Le metteur en scène de la cérémonie Thomas Jolly l’a dit : lui et ses équipes voulaient promouvoir des « idées d’inclusion, […] de bienveillance, de générosité, de solidarité ». Un choix qui n’a rien d’anodin quand on sait que le sport a longtemps été (et est toujours souvent) le domaine du virilisme et de représentations genrées traditionnelles.
Pour parler de l’importance d’un tel parti pris lors d’une telle cérémonie sportive d’envergure planétaire, Le HuffPost a interrogé Sylvain Ferez, maître de conférences à l’Université de Montpellier et auteur du Corps homosexuel en-jeu : Sociologie du sport gay et lesbien (éd. Presses universitaires de Nancy).

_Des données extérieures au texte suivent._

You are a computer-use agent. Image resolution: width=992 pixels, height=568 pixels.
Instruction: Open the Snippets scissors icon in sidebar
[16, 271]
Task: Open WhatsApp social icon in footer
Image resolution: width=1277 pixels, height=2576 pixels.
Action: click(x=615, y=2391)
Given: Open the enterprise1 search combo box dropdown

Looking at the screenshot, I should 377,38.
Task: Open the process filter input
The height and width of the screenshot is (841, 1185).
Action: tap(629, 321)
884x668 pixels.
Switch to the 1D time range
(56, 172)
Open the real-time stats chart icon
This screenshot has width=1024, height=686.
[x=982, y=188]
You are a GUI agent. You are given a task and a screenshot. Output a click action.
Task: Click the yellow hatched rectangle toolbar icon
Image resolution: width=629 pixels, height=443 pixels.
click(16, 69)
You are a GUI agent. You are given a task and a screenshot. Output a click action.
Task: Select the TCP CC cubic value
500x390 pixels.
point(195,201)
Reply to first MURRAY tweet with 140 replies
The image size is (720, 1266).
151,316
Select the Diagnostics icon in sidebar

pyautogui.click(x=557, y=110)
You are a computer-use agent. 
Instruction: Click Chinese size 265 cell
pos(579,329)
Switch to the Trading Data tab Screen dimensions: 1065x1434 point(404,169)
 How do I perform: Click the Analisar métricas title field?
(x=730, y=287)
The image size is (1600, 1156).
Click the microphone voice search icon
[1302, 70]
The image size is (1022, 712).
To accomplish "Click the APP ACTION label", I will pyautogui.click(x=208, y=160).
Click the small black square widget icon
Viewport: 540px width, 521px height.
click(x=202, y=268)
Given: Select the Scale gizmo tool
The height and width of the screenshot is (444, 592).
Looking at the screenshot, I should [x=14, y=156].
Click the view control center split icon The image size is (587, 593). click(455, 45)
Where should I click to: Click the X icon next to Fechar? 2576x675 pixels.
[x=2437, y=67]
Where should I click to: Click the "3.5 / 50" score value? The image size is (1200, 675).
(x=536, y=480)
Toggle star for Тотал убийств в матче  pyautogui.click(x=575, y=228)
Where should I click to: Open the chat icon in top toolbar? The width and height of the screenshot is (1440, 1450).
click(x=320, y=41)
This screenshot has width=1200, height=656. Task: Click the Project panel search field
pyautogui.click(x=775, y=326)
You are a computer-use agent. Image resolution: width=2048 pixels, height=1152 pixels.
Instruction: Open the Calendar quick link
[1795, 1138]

Le HuffPost – La cérémonie d’ouverture a été marquée par des thèmes queers. C’est rare, une telle mise en avant de personnalités LGBTQ+ dans une cérémonie sportive ?
Sylvain Ferez – C’est inédit. Même si je pense que la tendance apparaissait peut-être un peu avec la cérémonie des Jeux de Londres [en 2012]. Mais c’est sans doute un point de bascule. Ces événements sont importants parce qu’ils sont un thermomètre des transformations du social. Ici, on voit que, dans cet espace qui était plutôt réactionnaire sur des questions de société comme le genre et la sexualité, le mouvement social a fait son effet et que cette institution est en train de changer.
La topographie de la cérémonie de Paris a aussi joué un rôle pour souligner cette diversité. Les cérémonies dans les stades, ce sont des tableaux un peu déréalisés avec une dimension totalement fictionnelle, à part de la vie sociale. Là on était dans la ville, il y avait un effet de réel qui était lié à ce lieu. Il y avait quelque chose, en termes d’incarnation et d’impact social, qui était assez fort dans cette cérémonie du fait de la présence dans la ville.
C’est important d’avoir une représentation LGBTQ+ dans un tel événement ?
C’est important pour le public mais aussi parce que cela montre un point de bascule du point de vue du monde olympique. Celui-ci est en train de se rénover profondément depuis quelques années et a fait de la diversité une valeur canonique, alors que le sport venait de loin sur ces questions-là. C’est un changement d’agenda pour renouer aussi avec la jeunesse. C’est la question du renouveau de la sexualité, mais aussi des nouveaux sports, des sports urbains, de la diversité et du handicap. Une mue du monde olympique est en train de s’opérer depuis quelques années, et Paris est un moment d’accélération de cette dynamique.
Le risque, si ce travail n’est pas fait, est que les jeunes se désintéressent petit à petit de ce spectacle. On ne peut pas être en décalage avec le monde et les nouvelles générations. On sait que les questions queers et LGBTQ+ se sont beaucoup diffusées dans le monde social et il y a un moment où le mouvement olympique soit les refuse, soit les endosse. Là je pense que ça a été un temps particulièrement fort pour cela. Je n’ai pas le sentiment que ça va tout changer, mais l’institution assume qu’elle représente la diversité et le fait de la manière la plus spectaculaire et à l’échelle la plus importante.
Vous avez aussi travaillé sur le handicap dans le sport. Sur cette question, vous avez trouvé la cérémonie à la hauteur ?
La difficulté ici, c’est la question des deux cérémonies. Il y aura une cérémonie pour les jeux paralympiques, mais la soirée d’hier a essayé d’introduire dans ces images de diversité des images de handicap, notamment avec l’un des danseurs ou avec des athlètes paralympiques au moment d’allumer la flamme. Il y a eu une volonté de montrer des corps différents. Mais la fusion totale des jeux olympiques et paralympiques n’est pas claire et ces questions-là sont toujours en mouvement. Ceci dit, tout laisse à penser que les valeurs de la diversité en général vont être incarnées par le monde du sport, qui ne sera plus le monde d’un corps normé.